Rachel Held Evans new book is coming out, she has garnered quite a bit of attention. And not all of it is positive. In fact, she has had to defend herself against claims that she is not who she claims to be. She has essentially been told that she is no longer welcome to identify with evangelicals. Some of the most prominent voices in the movement have told her they don’t want her.

The claims are often that the un-invitation is coming from a sense of protection for women like me. Women who don’t fit the traditional women roles, women who are better mothers and wives when they work outside the home, women who long to see our gender more equally represented from the stage on Sundays. Women who have something to say….perpetually. But the uninviting, it doesn’t protect my heart. It hurts it. By uninviting these women that I have found, that I identify with, I too have been uninvited.

When people tell me that she is not one of us, I quickly realize they don’t want me either. I may have to defend my evangelical cred. I don’t want to be dismissed as not taking the Bible seriously. I don’t want to explain to anyone why the place I have always regarded as home should still be safe for me. I just want it to be safe for me, simply because it is my home.

I made the mistake of internalizing this online un-inviting to my own walk. The pastors in my church are fans of guys that I am not fans of. It sometimes make me nervous that Mark Driscoll or John Piper are quoted on an occasional Sunday. Even if I don’t disagree with the individual quotation. (Never has it been in direct relation to women’s roles, which is why I don’t love these guys. But still it is disconcerting to me.) Lately I have been feeling less than secure.

I emailed our pastor last week, and he agreed to meet with me after church on Sunday to speak to some specific questions I had (what are rules and what are norms, why is it mostly men up front and mostly women doing kids community, that kind of thing). I realized if I was asking “don’t they realize” then I actually needed to ask who I was talking about. But also, I was afraid. I sometimes fear that if they believe this much of what those men say, they will believe everything, and then where will I be? Unwelcome.

I am very, very grateful that this is not the way it is, that I go to a church that knows how to rest in the unity of Jesus even when we don’t agree about what the Bible says. I think that alone is a testament to the power of the Holy Spirit. While I we continue to disagree I feel valued and heard.
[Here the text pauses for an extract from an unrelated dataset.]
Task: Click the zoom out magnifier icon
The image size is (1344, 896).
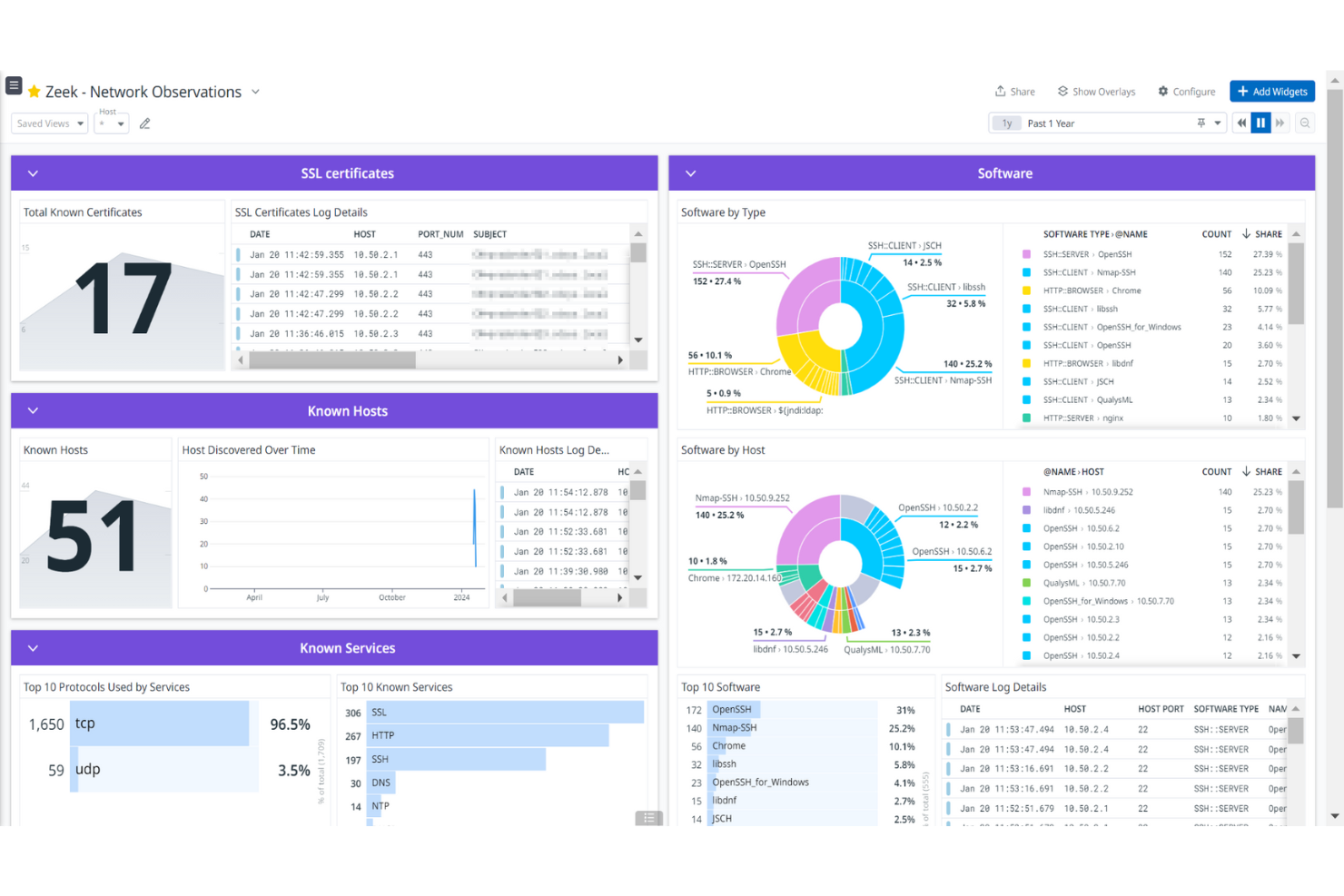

Often people claim that if you don’t believe what I believe about the Bible then you must not think it is Holy, not think it is the Word of God. I only know because I have done it. But this is what I know now; when you dismiss one person from the table, even by name, there are others who watch, hear and decide you don’t want them either.

I think the Christian walk would be easier if I walked with people who looked, sounded, and walked just like me. I don’t think it would be better for me, but I think it would be easier. There are days that I long for a faith community where I would never have to explain or wrestle with anything because we just all agreed. On everything. All of the time.  But I am learning a lot about the body of Christ, what makes it beautiful, what makes it Holy. I think that God loves when we commune together in spite of our differences, when our love for Jesus unites in the midst of disagreement. And I wonder if I would be as gracious were I in charge?

3 thoughts on “I’m Uninvited (But Only Online)

  1. Not sure why this came up on my feed when I came to your site, as you wrote it a long time ago now. However I’m glad I read it as it’s what I feel I have found too – an online community who make me feel less alone, as they articulate the things I am feeling and thinking. I’m hoping to add my voice now to this group of women who love Jesus and love the church and don’t want to be un-invited.